Allâh Teâlâ’nın inzâl ettiği ilâhî bir ferman ve tâlimatnâme olan Kur’ân-ı Kerîm de, ümmete Rasûlullâh -sallâllâhu aleyhi ve sellem-’in kalb âleminden sergilenmiştir. Muhakkak ki Kur’ân’ın sırları, kalbin Allâh Rasûlü’nün rûhâniyetine bürünmesi nisbetinde fâş olur. Eğer sahâbe-i kirâm gibi bizler de o âleme girmekle şereflenir ve ilâhî güzelliklerin, emir-nehiy, ilim ve hikmetlerin oradaki tecellîlerini seyretme bahtiyarlığına erebilirsek, kısacası ilâhî kelâmı O’nun gönül iklîmindeki tezâhürleriyle ve şerhiyle okuyabilirsek, o zaman gönüllerimiz asr-ı saadetteki peygamber âşıkları gibi O’nun etrafında pervâne olur, her sözüne, her emrine ve hattâ îmâsına dahî:

“Anam, babam, malım ve canım sana fedâ olsun, yâ Rasûlallâh!..” ifâdesinin özündeki aşk, vecd ve teslîmiyete nâil oluruz.

Hazret-i Peygamber’in muazzez varlığı, beşer için bir muhabbet melcei ve feyz kaynağıdır. Ârifler bilirler ki, mevcudâtın varlık sebebi, muhabbet-i Muhammedî’dir. Bu sebeple bütün kâinât, âdetâ Varlık Nûru Hazret-i Muhammed Mustafa

-sallâllâhu aleyhi ve sellem-’e ithâf edilmiş gibidir. Zîrâ O öyle bir şahsiyettir ki, Cenâb-ı Hak O’na «habîbim» buyurmuştur.

Eskiden mühürlere hikmetli söz veya şiirler hakkettirmek âdetti. Bü yük hayırsever Bezm-i Âlem Vâlide Sultan da mührüne şu çok mânîdar mısraları kazıttırmıştı:

Muhabbetten Muhammed oldu hâsıl,

Muhammed’siz muhabbetten ne hâsıl

Zuhûrundan Bezmiâlem oldu vâsıl

Zîrâ Hazret-i Peygamber -sallâllâhu aleyhi ve sellem-, kelime-i şehâdette de ifâde ettiğimiz gibi elbette ki beşer olarak sûretâ bir “kul”dur, lâkin sîret itibâriyle “şah-ı rusül”dür. Bu incelik ve esrâr âlemini seyreden Aziz Mahmûd Hüdâyî Hazretleri ne güzel söyler:

Âyinedir bu âlem her şey Hak ile kâim,

Mir’ât-ı Muhammed’den Allâh görünür dâim!..

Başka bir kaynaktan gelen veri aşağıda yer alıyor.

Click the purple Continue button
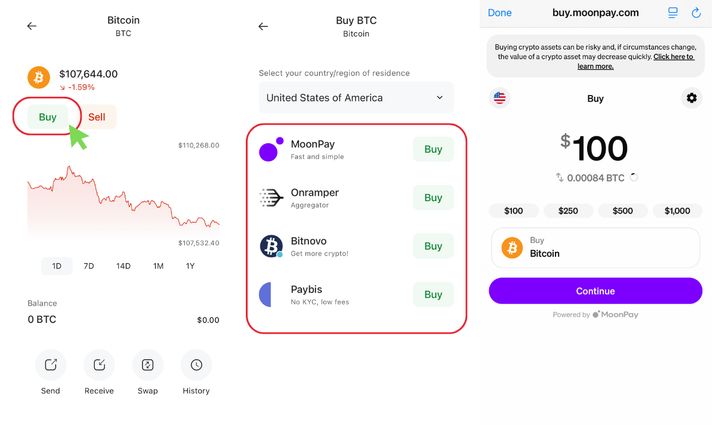The image size is (716, 425). pos(595,291)
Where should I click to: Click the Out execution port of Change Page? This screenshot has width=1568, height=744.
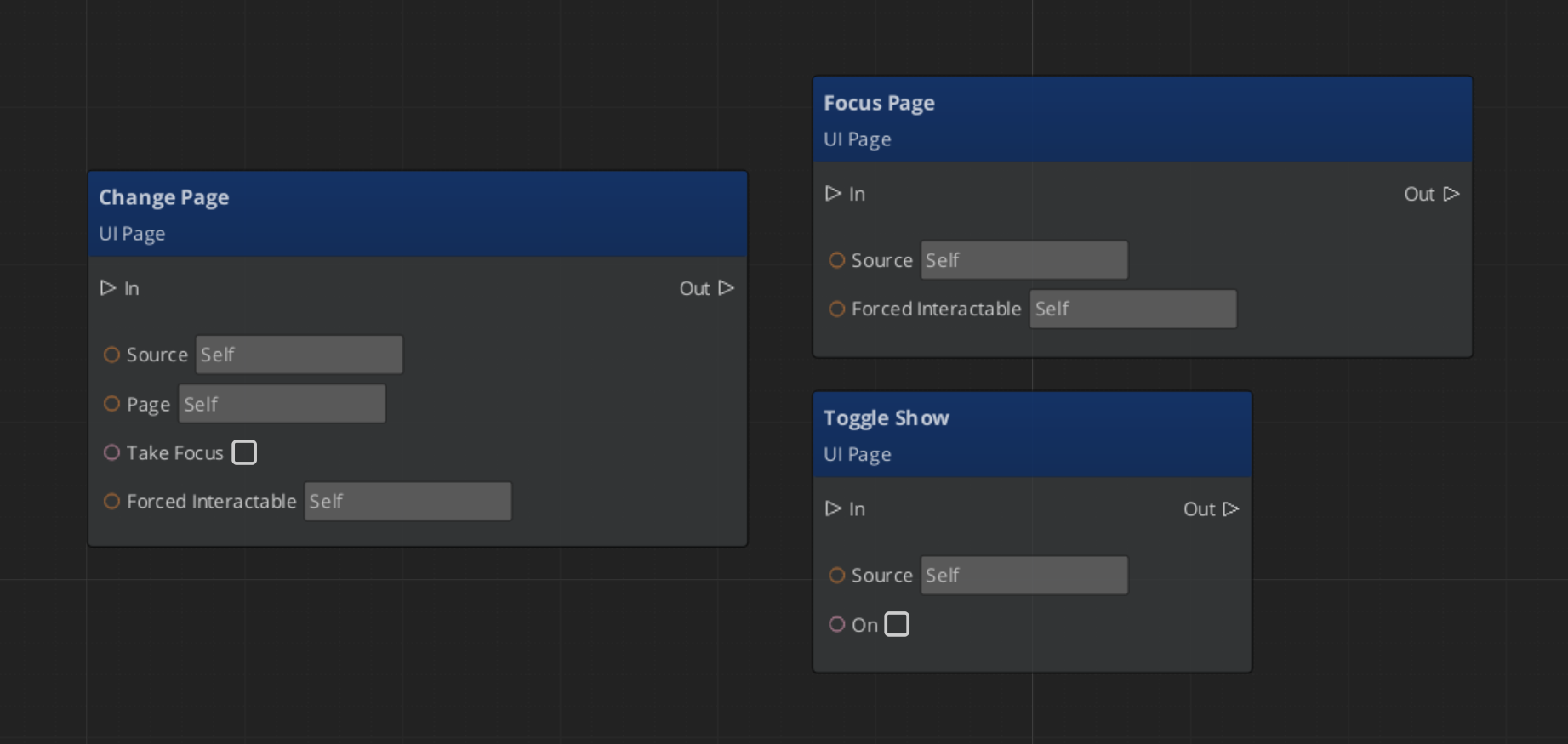[726, 288]
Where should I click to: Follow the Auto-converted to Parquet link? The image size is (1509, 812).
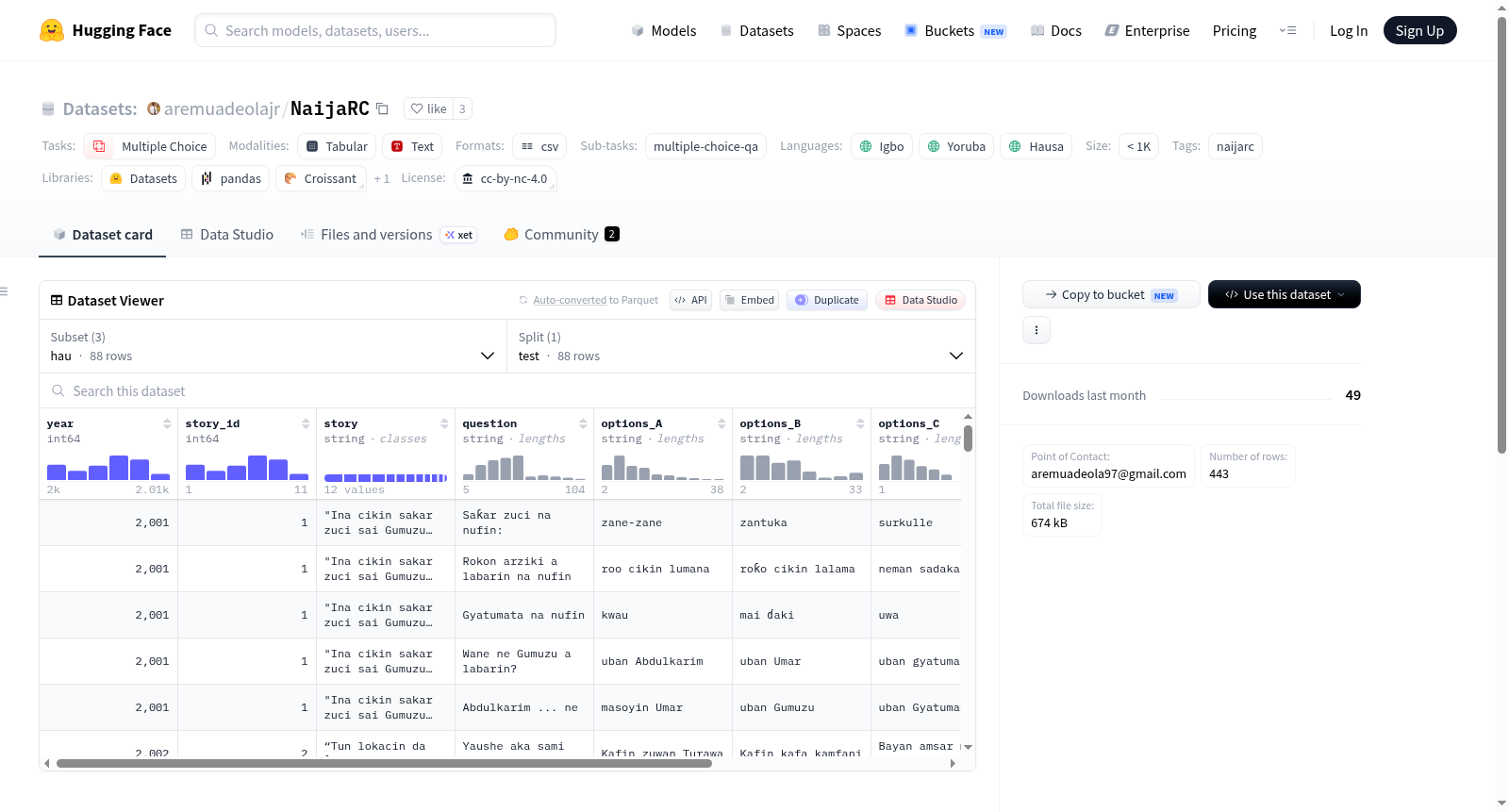point(570,300)
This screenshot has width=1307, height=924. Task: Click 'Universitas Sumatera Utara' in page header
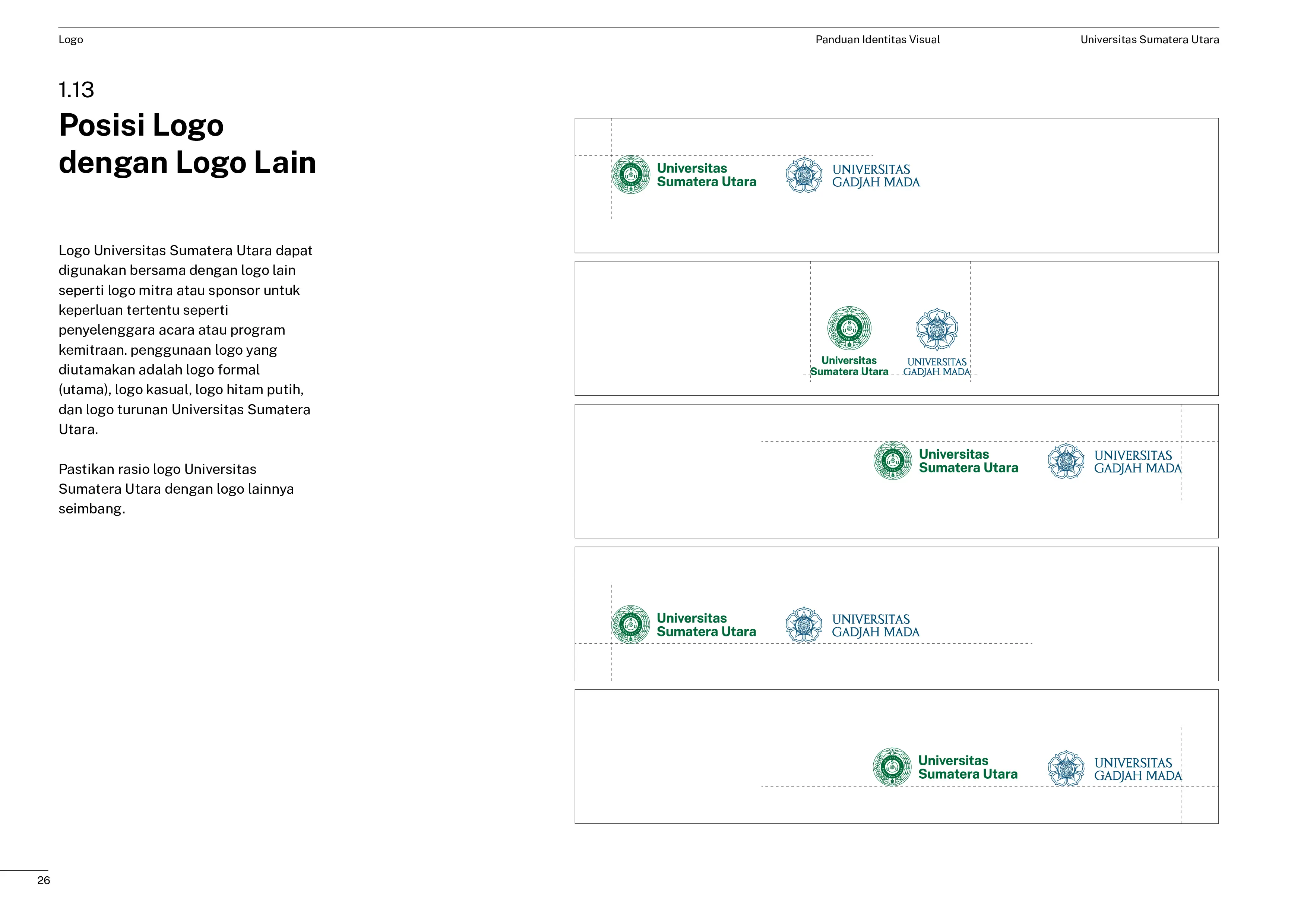[x=1149, y=40]
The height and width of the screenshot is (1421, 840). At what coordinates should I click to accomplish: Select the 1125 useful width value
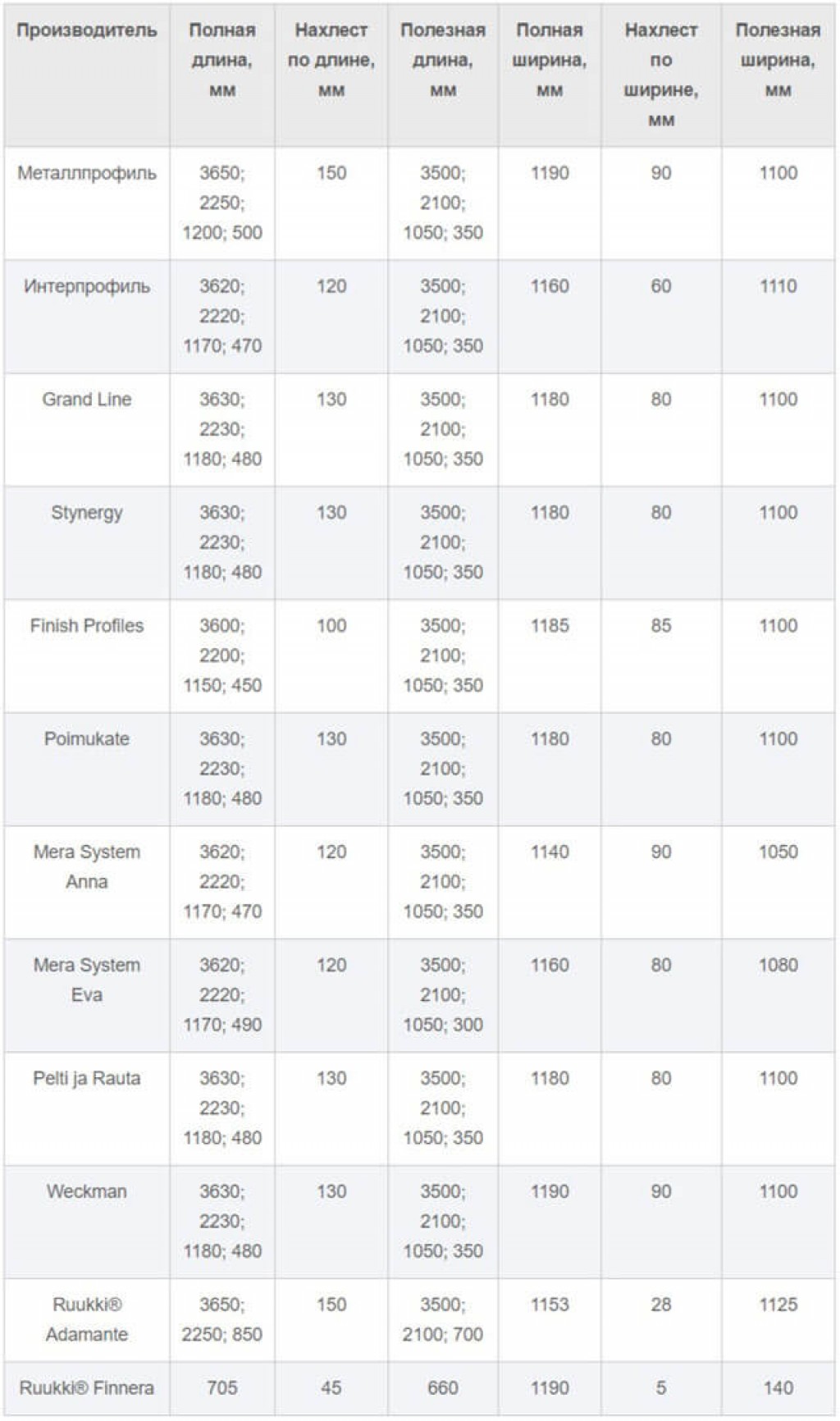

Muhabbet-i Rasûlullâh, beşeri her iki cihânda azîz eyleyen yüce bir müessirdir. Nitekim ashâb-ı kirâm da bu muhabbet vesîlesiyle, yâni Fahr-i Kâinât -aleyhissalâtü vesselâm-’ın aşkıyla yoğrulduklarından o erişilmez derecelere nâil kılınmışlardır. Onlar birer aşk çağlayanı hâlinde Hazret-i Peygamber -sallâllâhu aleyhi ve sellem-’in etrâfında sadâkatle kenetlenmişler ve O’na bağlılık semâsının birer yıldızları olmuşlardır. Öyle ki ashâbın içinde, “Rasûlullâh böyle yapmıştı” diye, sırf O’na ittibânın hazzını yaşamak için, O’nun yürüdüğü yoldan yürüyen, kokladığı bir gülü koklayan, durduğu yerde duranlar vardı.

Allâh Rasûlü’nün mübârek şahsiyetinden hisse alarak O’nda fânîleşen sahâbe-i kirâm hazarâtının Allâh Rasûlü -sallâllâhu aleyhi ve sellem-’e duydukları dâsitânî aşk ve muhabbetin yanık tezâhürleri sayısızdır:

Enes bin Mâlik -radıyallâhu anh- anlatıyor:

Rasûlullâh -sallâllâhu aleyhi ve sellem- Efendimiz’e bir adam geldi ve:

“–Yâ Rasûlallâh! Kıyâmet ne zamandır?” dedi.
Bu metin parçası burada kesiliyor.